> **To do**
Rewrite the material below as a numbered list with one line per item, leaving out any blank lines.

> **Input rows**

======

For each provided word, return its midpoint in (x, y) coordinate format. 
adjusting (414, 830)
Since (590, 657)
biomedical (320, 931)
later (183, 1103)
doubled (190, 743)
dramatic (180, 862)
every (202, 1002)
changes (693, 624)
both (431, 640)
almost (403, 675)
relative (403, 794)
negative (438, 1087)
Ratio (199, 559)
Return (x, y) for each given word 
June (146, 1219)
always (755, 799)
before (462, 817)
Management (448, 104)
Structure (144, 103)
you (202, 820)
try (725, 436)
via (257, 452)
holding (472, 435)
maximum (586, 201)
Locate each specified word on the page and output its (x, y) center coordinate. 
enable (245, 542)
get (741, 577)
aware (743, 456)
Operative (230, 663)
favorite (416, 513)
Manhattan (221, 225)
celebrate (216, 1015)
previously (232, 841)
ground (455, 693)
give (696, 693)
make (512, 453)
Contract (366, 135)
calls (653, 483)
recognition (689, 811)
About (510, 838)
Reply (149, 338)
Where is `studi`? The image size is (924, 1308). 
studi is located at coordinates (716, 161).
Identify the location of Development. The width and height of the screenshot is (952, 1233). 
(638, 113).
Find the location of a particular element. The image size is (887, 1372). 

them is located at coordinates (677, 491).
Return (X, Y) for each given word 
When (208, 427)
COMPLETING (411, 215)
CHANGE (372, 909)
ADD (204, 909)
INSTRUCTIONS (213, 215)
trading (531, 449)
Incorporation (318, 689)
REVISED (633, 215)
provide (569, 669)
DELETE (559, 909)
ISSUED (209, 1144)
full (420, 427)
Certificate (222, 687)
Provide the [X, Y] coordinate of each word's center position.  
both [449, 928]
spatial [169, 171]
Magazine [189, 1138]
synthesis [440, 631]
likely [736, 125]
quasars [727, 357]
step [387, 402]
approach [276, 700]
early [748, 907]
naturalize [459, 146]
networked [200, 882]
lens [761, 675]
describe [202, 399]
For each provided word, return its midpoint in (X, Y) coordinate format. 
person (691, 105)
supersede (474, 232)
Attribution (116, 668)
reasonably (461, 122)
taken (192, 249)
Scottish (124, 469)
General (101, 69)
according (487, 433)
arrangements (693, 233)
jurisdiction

======

> **Solution**
1. For each provided word, return its midpoint in (x, y) coordinate format. 
2. adjusting (414, 830)
3. Since (590, 657)
4. biomedical (320, 931)
5. later (183, 1103)
6. doubled (190, 743)
7. dramatic (180, 862)
8. every (202, 1002)
9. changes (693, 624)
10. both (431, 640)
11. almost (403, 675)
12. relative (403, 794)
13. negative (438, 1087)
14. Ratio (199, 559)
15. Return (x, y) for each given word 
16. June (146, 1219)
17. always (755, 799)
18. before (462, 817)
19. Management (448, 104)
20. Structure (144, 103)
21. you (202, 820)
22. try (725, 436)
23. via (257, 452)
24. holding (472, 435)
25. maximum (586, 201)
26. Locate each specified word on the page and output its (x, y) center coordinate. 
27. enable (245, 542)
28. get (741, 577)
29. aware (743, 456)
30. Operative (230, 663)
31. favorite (416, 513)
32. Manhattan (221, 225)
33. celebrate (216, 1015)
34. previously (232, 841)
35. ground (455, 693)
36. give (696, 693)
37. make (512, 453)
38. Contract (366, 135)
39. calls (653, 483)
40. recognition (689, 811)
41. About (510, 838)
42. Reply (149, 338)
43. Where is `studi`? The image size is (924, 1308). 
44. studi is located at coordinates (716, 161).
45. Identify the location of Development. The width and height of the screenshot is (952, 1233). 
46. (638, 113).
47. Find the location of a particular element. The image size is (887, 1372). 
48. them is located at coordinates (677, 491).
49. Return (X, Y) for each given word 
50. When (208, 427)
51. COMPLETING (411, 215)
52. CHANGE (372, 909)
53. ADD (204, 909)
54. INSTRUCTIONS (213, 215)
55. trading (531, 449)
56. Incorporation (318, 689)
57. REVISED (633, 215)
58. provide (569, 669)
59. DELETE (559, 909)
60. ISSUED (209, 1144)
61. full (420, 427)
62. Certificate (222, 687)
63. Provide the [X, Y] coordinate of each word's center position.  
64. both [449, 928]
65. spatial [169, 171]
66. Magazine [189, 1138]
67. synthesis [440, 631]
68. likely [736, 125]
69. quasars [727, 357]
70. step [387, 402]
71. approach [276, 700]
72. early [748, 907]
73. naturalize [459, 146]
74. networked [200, 882]
75. lens [761, 675]
76. describe [202, 399]
77. For each provided word, return its midpoint in (X, Y) coordinate format. 
78. person (691, 105)
79. supersede (474, 232)
80. Attribution (116, 668)
81. reasonably (461, 122)
82. taken (192, 249)
83. Scottish (124, 469)
84. General (101, 69)
85. according (487, 433)
86. arrangements (693, 233)
87. jurisdiction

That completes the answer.